The input consists of at most test cases. Each case contains exactly 8 integers. The absolute values of these integers form a permutation of {1, 2, 3, 4, 5, 6, 7, 8}. The last case was followed by a single zero and which should is processed.

Output

For each test case, print the case number and the minimal number of dances needed. If They can never be sorted into increasing order, print-1.

Sample Input

1 2 4 5 6-7-3 8 1 2 3 4 5 5-4 6 7 8 1 2 3 6 7 8 1 2 3 5 4 6
2-8-7 8 4 5
3-1
6

Output for the Sample Input

Case 1:1 case
2:0 case
3:1 case
4:-1 case
5:3

The main effect of the topic:

Numbers like to dance. One day, 1,2,3,4,5,6,7,8 stood in a row ready to dance. Numbers are also male and female, positive for men and negative for women. Every time a male figure can invite any female figure to dance with him, of course female figures can also be danced with any number of male figures. The premise is that the sum of the numbers of men and women (both absolute values) is a prime number. You can also dance with the numbers next to him (her), whether they are male or female.

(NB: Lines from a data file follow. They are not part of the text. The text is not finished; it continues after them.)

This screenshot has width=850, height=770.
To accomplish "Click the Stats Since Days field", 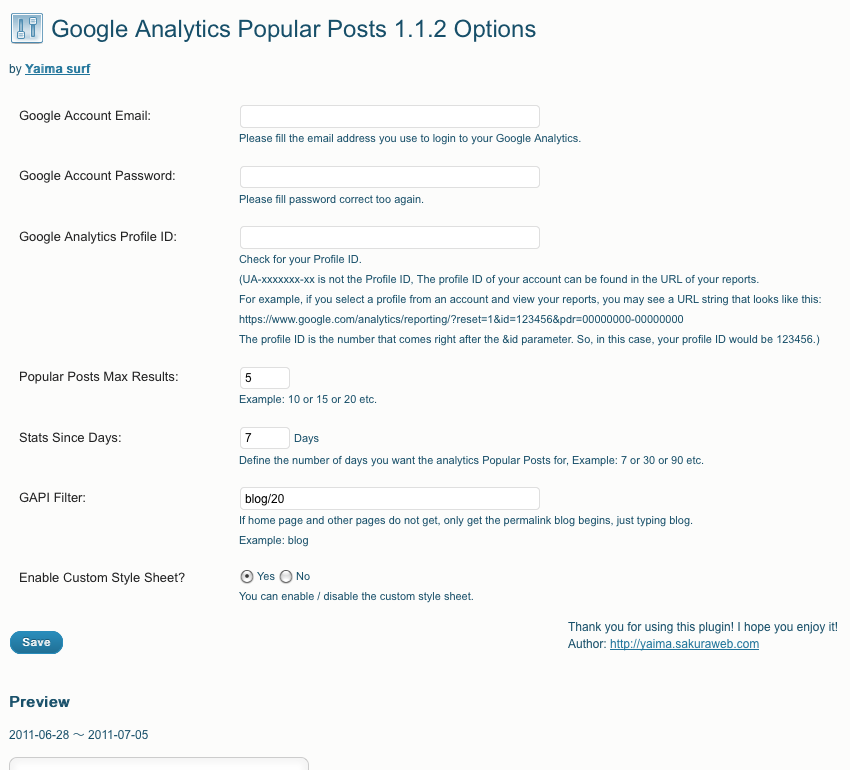I will click(x=265, y=438).
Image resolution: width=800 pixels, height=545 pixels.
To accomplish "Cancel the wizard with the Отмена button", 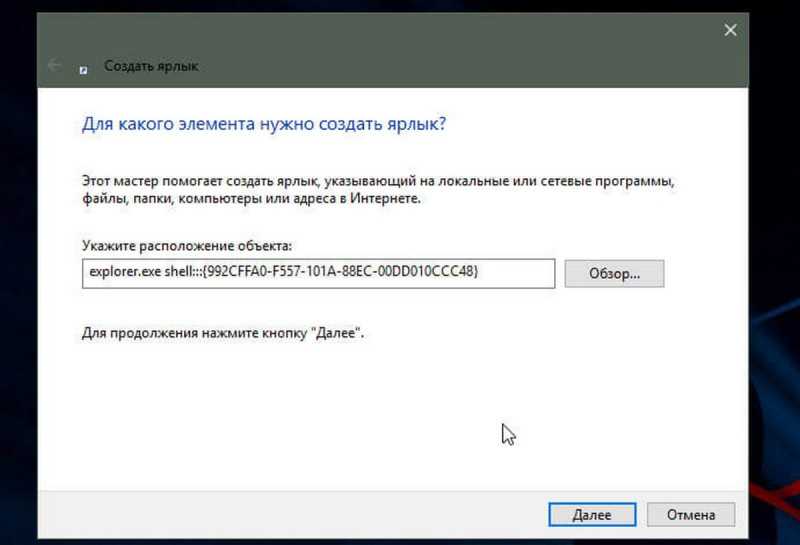I will [x=691, y=514].
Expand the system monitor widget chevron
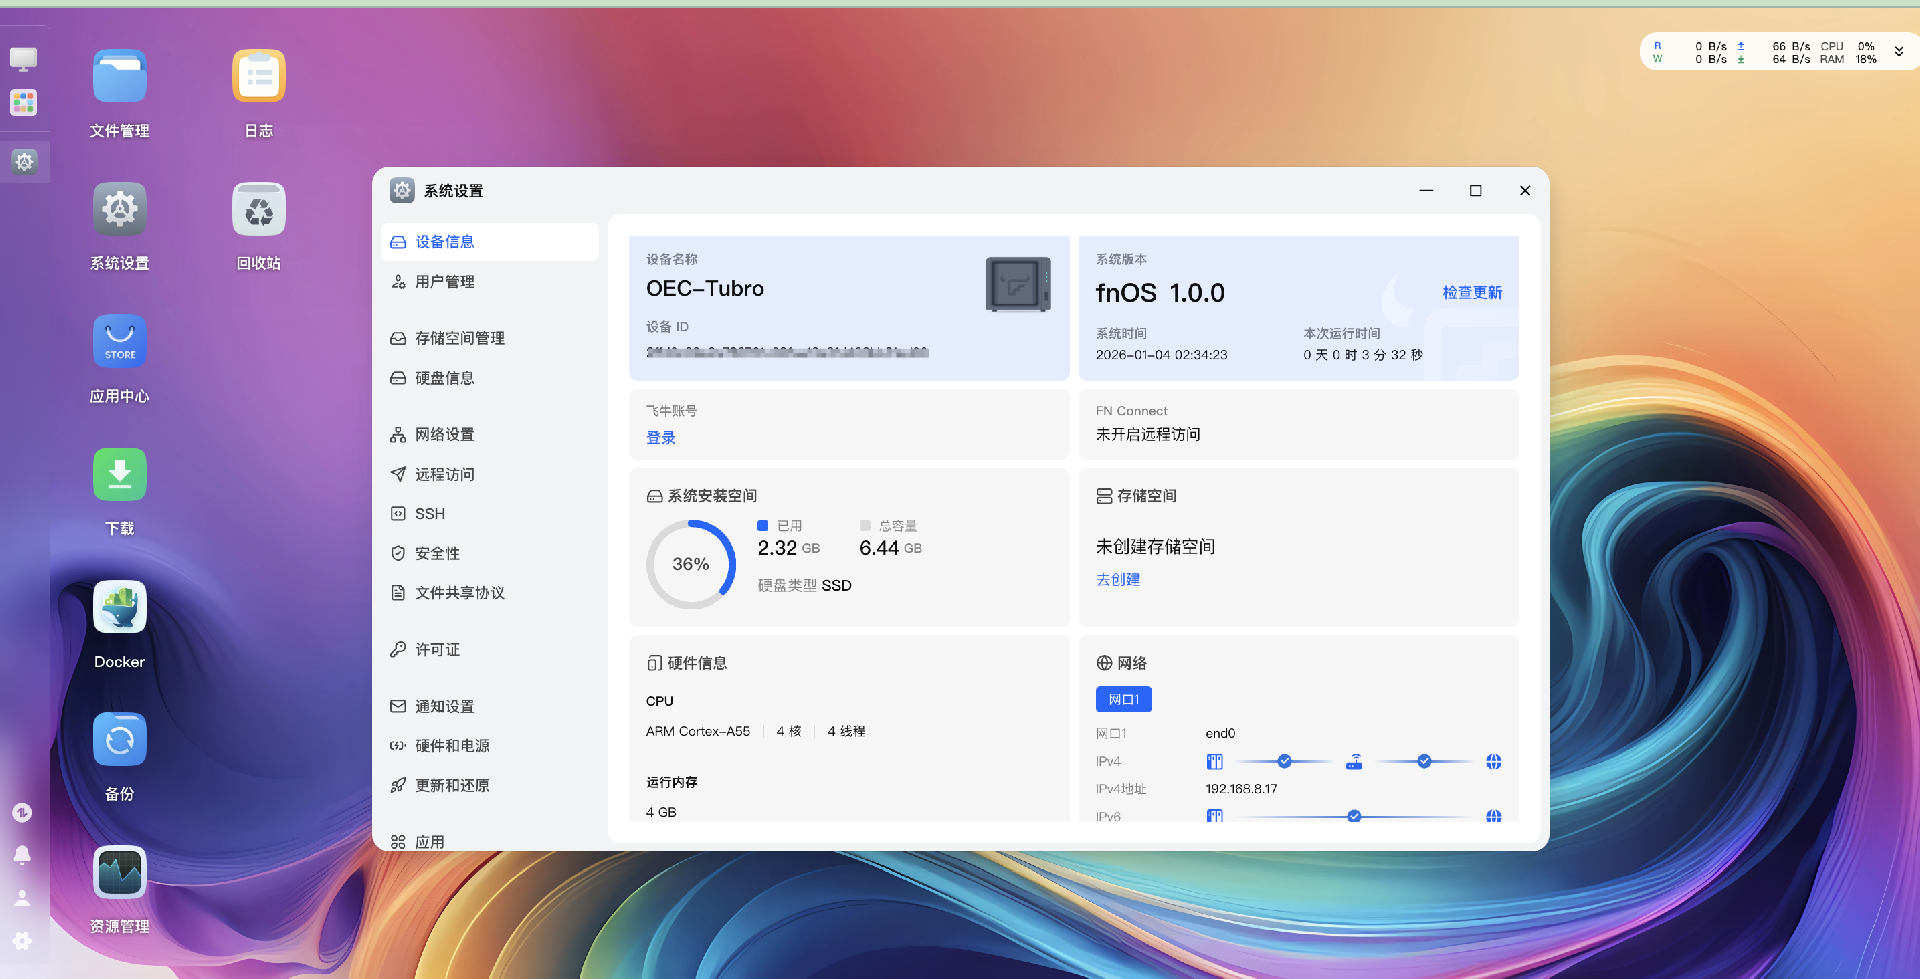This screenshot has height=979, width=1920. pos(1898,52)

Suppose the initial arrangement is {1, 2, 4, 5, 6,-7,-3, 8}, if-3 want to dance with 41, then-3 will have to go to the left and right of 4, if on the left then the arrangement becomes: {1, 2,-3, 4, 5, 6,-7, 8}, if on the right then the arrangement becomes { 1, 2, 4,-3, 5, 6,-7, 8}.

The problem is to give an initial arrangement, find a minimum number of invitations to dance, so that their arrangement becomes ascending (in absolute terms). If not, output-1.

Analysis and Summary:

This problem is a bit disgusting, it should be my solution compared to the setback, direct simulation of the process of State conversion, and then get a new arrangement state. The simulation process needs to be noted that the invitation is on the left or right of your position.

As long as a little more careful basic no problem.

Just because of the wrong one small letter and re a few times, are careless cause of trouble, depressed ...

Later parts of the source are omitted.